Lainie still wonders about this. Sorry for being gone? Sorry for crying? Sorr
y for his inability to embrace her like a normal man?
“Don’t be sorry,” she said. “You’re here. You’re here. Everything’s going to be okay.”
“You look … you feel…”
She wonders about this, too. Did she look as strange to him now as South American fauna did seventeen months ago? Was her softness the softness of sucking mud, of boar carcasses, of other sorts of jungle rot she couldn’t begin to imagine? So she’d shushed him, told him not to speak, just to hold her. It’s something she regrets. Whatever lost well of emotion his two tears had indicated was crusted shut by the following day, impervious to her gentle prods. It was Richard’s protective instinct, perhaps, against the disorienting assaults of the city.
It was only when Timmy and Tammy rollicked down the stairs to greet their father did Lainie break from Richard, turn around, and consider the empty, unfurnished house behind her. Her knees wobbled with a terrible suspicion.

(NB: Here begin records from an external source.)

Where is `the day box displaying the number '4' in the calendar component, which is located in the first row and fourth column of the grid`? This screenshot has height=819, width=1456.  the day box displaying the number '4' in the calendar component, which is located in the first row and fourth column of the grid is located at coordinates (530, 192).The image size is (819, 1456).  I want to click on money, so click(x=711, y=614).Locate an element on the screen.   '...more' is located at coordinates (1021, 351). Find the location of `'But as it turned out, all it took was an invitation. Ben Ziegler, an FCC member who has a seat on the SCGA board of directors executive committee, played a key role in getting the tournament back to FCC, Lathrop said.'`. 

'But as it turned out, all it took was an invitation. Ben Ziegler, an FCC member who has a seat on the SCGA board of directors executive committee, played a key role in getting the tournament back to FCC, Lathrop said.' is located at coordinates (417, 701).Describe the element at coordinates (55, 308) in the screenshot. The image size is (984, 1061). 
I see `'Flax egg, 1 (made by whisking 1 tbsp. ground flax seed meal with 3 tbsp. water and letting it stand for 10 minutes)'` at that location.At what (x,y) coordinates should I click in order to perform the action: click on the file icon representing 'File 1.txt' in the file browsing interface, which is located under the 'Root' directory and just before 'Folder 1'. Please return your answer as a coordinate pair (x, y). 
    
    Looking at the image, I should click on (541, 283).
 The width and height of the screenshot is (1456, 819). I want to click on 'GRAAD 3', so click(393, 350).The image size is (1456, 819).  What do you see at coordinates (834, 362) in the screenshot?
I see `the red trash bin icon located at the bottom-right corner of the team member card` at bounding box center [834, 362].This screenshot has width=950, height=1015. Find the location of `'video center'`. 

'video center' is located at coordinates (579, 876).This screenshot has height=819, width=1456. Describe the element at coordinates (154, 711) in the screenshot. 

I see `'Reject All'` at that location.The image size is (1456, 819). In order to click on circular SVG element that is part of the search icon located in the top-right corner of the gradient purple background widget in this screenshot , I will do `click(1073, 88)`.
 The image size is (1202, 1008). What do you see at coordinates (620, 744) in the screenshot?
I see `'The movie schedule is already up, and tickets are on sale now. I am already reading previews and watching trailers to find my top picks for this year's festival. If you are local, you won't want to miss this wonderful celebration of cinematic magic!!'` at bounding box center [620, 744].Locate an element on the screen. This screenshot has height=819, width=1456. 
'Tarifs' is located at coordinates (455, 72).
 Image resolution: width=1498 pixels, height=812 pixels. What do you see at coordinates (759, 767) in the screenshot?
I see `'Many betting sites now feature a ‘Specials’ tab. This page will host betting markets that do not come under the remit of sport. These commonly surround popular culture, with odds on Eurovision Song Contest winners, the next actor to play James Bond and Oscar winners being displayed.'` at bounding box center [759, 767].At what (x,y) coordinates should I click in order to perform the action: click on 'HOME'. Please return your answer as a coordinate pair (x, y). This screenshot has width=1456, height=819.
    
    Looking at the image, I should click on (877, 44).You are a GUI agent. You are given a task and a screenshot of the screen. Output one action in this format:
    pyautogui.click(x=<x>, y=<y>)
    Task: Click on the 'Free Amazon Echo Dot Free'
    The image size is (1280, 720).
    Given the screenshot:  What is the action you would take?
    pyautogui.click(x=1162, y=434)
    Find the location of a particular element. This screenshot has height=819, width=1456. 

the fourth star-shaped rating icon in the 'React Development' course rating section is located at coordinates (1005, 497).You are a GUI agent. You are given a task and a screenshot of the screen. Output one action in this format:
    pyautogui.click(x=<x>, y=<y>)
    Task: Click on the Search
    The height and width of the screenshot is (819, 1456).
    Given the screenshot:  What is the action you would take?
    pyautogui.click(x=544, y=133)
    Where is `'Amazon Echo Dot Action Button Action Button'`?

What if she’d had nothing to do with Richard’s tears? What if it had been the perfectly clean, virtually silent rooms behind her that had moved him?
She wrangles the same dress shirt Richard had worn home around the ironing board’s nose. It’s best not to think such thoughts. It’s best to concentrate on what she can do now to be a better wife. Maybe it’s not Today-worthy, but Richard’s Occam job is important. Imagine what would happen if she left a burn mark on his shirt. It would hint at problems at home. And there aren’t any. Her job is to help Richard by taking the mess of warfare, however it hits him, and to scrub away the dirt, the grease, the oil, the gunpowder, the sweat, the lipstick if it comes to that, and to iron it tidy again, for her husband and family, of course, but also for her country.
6
THE NAME ON his tag reads BRAD, but Giles has seen him wear JOHN on occasion, and once even LORETTA. Giles presumes the second was by mistake and the third a joke, but the misnomers have introduced enough uncertainty that Giles is reticent to use any of them. He definitely looks like a Brad: six-foot-one, six-foot-two if he’d quit slouching, a face of forthright symmetry, straight teeth bordering on horsey, and a whipped-cream dollop of blond hair. His eyes, as melted-brown as the chocolate from the burned-down chocolate factory, brighten when they see him. Giles swears they do.